EXERCISE:
Please count how many lines of the material below contain the string "pyautogui", treating uppercase and lowercase as different, and reply with the number alone.

[Element lookup records]
⁂

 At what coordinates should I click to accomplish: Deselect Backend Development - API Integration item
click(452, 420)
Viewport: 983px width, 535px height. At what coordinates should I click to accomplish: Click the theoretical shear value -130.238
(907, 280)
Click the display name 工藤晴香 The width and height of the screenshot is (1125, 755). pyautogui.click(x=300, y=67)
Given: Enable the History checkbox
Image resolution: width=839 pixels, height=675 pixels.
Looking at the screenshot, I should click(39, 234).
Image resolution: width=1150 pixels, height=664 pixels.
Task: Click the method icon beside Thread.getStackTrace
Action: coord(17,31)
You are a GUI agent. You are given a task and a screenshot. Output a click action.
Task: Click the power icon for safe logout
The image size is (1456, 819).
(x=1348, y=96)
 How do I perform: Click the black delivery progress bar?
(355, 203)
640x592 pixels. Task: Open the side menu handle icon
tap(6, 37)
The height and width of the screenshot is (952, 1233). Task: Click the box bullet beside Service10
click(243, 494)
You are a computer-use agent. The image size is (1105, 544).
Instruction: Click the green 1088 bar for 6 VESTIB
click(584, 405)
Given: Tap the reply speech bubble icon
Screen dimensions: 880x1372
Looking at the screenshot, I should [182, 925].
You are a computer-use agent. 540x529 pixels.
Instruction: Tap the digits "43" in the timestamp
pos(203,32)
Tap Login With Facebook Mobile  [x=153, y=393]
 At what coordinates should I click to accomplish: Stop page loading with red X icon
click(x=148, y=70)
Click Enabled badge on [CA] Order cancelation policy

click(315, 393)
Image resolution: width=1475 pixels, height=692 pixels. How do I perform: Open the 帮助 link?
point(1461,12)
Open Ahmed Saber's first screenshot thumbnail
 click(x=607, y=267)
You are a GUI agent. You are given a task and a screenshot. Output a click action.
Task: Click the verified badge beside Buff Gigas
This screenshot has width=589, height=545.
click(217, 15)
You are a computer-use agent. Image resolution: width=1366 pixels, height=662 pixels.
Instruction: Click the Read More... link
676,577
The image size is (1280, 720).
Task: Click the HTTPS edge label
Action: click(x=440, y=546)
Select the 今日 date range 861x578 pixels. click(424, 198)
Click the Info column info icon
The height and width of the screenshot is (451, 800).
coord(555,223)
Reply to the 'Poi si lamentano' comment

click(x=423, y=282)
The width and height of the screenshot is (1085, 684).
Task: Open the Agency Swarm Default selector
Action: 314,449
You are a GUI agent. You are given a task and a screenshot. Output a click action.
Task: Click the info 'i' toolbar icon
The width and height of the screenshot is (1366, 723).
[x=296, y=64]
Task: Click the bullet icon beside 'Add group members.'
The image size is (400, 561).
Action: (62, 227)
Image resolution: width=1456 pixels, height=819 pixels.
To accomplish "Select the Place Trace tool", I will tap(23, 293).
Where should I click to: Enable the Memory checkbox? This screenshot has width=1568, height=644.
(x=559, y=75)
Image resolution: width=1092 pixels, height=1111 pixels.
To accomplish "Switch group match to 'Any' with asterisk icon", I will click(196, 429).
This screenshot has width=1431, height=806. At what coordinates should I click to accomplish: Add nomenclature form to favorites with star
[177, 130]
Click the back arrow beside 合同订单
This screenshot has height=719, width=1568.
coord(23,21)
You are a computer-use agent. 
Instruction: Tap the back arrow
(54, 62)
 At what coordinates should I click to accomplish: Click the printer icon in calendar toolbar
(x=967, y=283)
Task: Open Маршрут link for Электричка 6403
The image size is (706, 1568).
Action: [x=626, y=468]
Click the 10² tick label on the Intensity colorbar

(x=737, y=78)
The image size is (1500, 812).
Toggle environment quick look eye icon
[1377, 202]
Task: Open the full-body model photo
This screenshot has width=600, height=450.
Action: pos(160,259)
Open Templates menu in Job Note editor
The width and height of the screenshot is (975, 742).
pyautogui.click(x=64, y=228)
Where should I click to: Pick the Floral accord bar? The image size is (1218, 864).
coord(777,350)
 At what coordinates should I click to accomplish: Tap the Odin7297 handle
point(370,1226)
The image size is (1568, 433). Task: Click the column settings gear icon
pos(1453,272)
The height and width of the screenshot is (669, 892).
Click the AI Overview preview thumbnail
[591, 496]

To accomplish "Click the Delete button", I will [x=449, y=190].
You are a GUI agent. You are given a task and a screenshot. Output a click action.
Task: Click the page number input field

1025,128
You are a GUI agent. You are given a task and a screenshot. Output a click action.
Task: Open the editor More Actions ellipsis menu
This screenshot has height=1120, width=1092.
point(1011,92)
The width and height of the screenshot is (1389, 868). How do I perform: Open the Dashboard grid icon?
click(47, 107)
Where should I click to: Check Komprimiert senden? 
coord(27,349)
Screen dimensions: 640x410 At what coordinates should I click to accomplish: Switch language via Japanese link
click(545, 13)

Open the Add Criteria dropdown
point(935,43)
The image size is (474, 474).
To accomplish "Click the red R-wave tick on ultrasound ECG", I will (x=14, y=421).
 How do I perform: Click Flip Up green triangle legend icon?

⁂

WRITTEN RESPONSE:
2